In the fast-evolving world of cryptocurrency trading, artificial intelligence (AI) is no longer a futuristic concept—it's a practical tool reshaping how investors approach the markets. One standout example is Rekt Fencer, a pseudonymous trader on X (formerly Twitter), who claims to have generated over $71,500 in profits using a custom-built AI-assisted trading bot. This story isn’t just about big gains—it highlights how accessible tools like ChatGPT, combined with technical analysis indicators, can empower individual traders to automate sophisticated strategies.
The Rise of AI in Crypto Trading
AI is increasingly being leveraged to analyze vast datasets, detect market patterns, and execute trades at speeds and precision beyond human capability. In crypto, where volatility is both a risk and an opportunity, AI-driven systems offer a competitive edge. Rekt Fencer’s success demonstrates how retail investors can harness these technologies without needing a background in quantitative finance or machine learning.

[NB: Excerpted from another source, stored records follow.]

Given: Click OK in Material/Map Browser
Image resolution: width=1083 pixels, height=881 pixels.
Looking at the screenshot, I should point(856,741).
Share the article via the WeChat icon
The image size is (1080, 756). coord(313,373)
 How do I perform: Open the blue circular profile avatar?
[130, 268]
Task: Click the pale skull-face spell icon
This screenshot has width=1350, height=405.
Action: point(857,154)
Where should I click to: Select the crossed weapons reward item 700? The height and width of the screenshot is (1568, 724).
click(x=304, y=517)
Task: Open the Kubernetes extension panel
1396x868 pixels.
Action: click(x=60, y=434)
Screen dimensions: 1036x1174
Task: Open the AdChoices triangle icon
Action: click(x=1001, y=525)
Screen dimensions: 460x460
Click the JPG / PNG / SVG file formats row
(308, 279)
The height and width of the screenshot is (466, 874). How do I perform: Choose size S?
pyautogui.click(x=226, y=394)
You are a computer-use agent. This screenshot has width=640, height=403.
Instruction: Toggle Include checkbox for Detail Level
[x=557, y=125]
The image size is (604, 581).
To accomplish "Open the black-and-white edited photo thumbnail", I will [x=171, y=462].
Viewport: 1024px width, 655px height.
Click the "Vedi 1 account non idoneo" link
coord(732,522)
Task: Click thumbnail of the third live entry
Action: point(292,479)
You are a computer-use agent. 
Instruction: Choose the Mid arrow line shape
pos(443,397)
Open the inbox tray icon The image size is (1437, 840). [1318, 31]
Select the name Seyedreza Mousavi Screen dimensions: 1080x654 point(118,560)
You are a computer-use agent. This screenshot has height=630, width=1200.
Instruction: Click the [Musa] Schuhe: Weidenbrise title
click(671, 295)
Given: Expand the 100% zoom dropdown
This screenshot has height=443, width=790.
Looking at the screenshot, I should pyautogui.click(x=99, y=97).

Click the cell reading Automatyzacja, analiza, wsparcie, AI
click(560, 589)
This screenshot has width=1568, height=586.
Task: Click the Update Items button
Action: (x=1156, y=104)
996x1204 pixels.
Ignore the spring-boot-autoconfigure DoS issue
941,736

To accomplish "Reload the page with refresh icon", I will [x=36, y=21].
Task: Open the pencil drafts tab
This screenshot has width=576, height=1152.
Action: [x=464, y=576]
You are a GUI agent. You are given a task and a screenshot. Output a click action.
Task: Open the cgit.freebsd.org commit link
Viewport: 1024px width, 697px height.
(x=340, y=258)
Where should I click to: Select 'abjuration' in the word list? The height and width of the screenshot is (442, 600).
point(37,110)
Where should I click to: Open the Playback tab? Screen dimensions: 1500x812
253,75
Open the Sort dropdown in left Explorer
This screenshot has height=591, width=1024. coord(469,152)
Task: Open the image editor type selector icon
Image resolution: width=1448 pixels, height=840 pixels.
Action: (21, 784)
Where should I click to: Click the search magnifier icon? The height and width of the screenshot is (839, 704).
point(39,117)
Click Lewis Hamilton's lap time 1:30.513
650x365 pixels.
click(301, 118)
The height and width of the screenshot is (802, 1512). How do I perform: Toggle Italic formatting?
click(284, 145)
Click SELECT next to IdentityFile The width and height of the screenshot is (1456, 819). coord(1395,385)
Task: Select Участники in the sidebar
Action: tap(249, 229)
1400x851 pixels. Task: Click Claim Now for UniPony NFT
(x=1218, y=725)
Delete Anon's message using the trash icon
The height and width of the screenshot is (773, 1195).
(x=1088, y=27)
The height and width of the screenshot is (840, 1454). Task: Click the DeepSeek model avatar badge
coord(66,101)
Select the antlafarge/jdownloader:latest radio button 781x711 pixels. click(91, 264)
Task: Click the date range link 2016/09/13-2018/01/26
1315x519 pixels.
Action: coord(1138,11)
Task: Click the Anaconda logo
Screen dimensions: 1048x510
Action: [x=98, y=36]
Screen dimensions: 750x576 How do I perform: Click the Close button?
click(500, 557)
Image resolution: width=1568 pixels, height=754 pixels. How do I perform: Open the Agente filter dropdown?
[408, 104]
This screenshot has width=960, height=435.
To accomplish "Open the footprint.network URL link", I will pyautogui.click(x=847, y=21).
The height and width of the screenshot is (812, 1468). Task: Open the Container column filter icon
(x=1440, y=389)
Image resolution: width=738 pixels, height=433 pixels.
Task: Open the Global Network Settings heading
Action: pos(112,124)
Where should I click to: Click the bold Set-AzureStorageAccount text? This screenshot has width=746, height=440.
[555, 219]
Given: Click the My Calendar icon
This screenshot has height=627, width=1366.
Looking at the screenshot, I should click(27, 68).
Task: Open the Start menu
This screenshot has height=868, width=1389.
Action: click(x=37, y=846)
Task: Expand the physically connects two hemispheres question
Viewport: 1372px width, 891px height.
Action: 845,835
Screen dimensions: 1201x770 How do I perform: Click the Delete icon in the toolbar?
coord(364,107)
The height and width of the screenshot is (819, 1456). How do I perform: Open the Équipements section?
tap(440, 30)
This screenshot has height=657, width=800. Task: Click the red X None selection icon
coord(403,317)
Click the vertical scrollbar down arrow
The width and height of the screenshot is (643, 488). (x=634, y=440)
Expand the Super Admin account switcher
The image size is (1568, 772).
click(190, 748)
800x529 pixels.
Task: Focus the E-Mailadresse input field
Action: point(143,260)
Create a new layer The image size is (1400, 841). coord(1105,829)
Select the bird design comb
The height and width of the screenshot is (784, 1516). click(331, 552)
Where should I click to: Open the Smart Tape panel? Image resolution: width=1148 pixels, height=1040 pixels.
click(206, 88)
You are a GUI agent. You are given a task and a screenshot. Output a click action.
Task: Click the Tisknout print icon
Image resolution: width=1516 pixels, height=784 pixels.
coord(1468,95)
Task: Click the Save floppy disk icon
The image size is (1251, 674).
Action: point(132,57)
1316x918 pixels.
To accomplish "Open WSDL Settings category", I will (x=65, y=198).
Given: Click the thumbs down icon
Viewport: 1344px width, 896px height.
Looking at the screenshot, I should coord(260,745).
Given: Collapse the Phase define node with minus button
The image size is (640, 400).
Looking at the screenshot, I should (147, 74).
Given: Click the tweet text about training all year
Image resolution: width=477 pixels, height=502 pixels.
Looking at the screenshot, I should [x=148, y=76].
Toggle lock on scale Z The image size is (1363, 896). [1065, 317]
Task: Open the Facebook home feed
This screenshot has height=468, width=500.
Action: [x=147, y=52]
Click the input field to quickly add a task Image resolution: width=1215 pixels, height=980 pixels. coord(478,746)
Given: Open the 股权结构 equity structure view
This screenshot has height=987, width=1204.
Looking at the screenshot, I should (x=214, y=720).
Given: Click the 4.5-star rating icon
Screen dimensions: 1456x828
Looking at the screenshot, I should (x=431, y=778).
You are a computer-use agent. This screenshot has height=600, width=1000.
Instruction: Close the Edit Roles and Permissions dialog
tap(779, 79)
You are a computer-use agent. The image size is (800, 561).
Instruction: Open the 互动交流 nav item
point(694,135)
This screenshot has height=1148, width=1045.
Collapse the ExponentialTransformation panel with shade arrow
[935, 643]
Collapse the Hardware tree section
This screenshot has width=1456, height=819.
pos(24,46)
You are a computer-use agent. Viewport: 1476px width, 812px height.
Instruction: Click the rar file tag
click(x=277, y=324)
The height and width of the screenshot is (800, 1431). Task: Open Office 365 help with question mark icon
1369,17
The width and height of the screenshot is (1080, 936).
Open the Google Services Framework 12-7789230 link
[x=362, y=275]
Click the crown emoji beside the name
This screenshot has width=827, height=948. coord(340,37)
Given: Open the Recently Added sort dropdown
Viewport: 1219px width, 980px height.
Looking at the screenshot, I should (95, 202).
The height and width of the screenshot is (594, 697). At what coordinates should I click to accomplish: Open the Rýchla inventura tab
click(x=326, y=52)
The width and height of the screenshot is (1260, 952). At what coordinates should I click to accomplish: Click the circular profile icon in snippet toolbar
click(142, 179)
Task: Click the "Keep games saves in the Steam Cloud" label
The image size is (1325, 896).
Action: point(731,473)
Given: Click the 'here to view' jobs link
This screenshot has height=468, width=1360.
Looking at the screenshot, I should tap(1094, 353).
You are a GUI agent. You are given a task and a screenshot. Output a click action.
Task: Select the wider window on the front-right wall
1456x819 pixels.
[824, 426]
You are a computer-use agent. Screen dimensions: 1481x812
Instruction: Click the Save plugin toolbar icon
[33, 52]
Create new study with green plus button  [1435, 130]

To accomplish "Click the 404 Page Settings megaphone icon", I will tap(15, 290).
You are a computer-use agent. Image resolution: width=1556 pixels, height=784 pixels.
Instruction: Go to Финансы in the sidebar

His strategy centers around algorithmic trading, where predefined rules trigger buy and sell decisions. By integrating ChatGPT into the development process, he streamlined coding tasks, debugged errors efficiently, and optimized his system for real-world performance.
Building the Trading Bot: A Step-by-Step Breakdown
Rekt Fencer’s bot relies on one of the most widely used technical indicators in trading: the Bollinger Bands. This tool measures price volatility by plotting two standard deviations above and below a moving average. When prices breach the upper or lower bands, it often signals potential reversals or continuation patterns—insights traders can exploit.
1. Strategy Design Using Bollinger Bands
The core logic of the bot is simple yet effective:
- Go long (buy) when the price closes above the upper Bollinger Band.
- Go short (sell) when the price closes below the lower Bollinger Band.
- Close existing positions when the opposite condition is met.
This approach capitalizes on market volatility, aiming to ride momentum while minimizing exposure during consolidation phases.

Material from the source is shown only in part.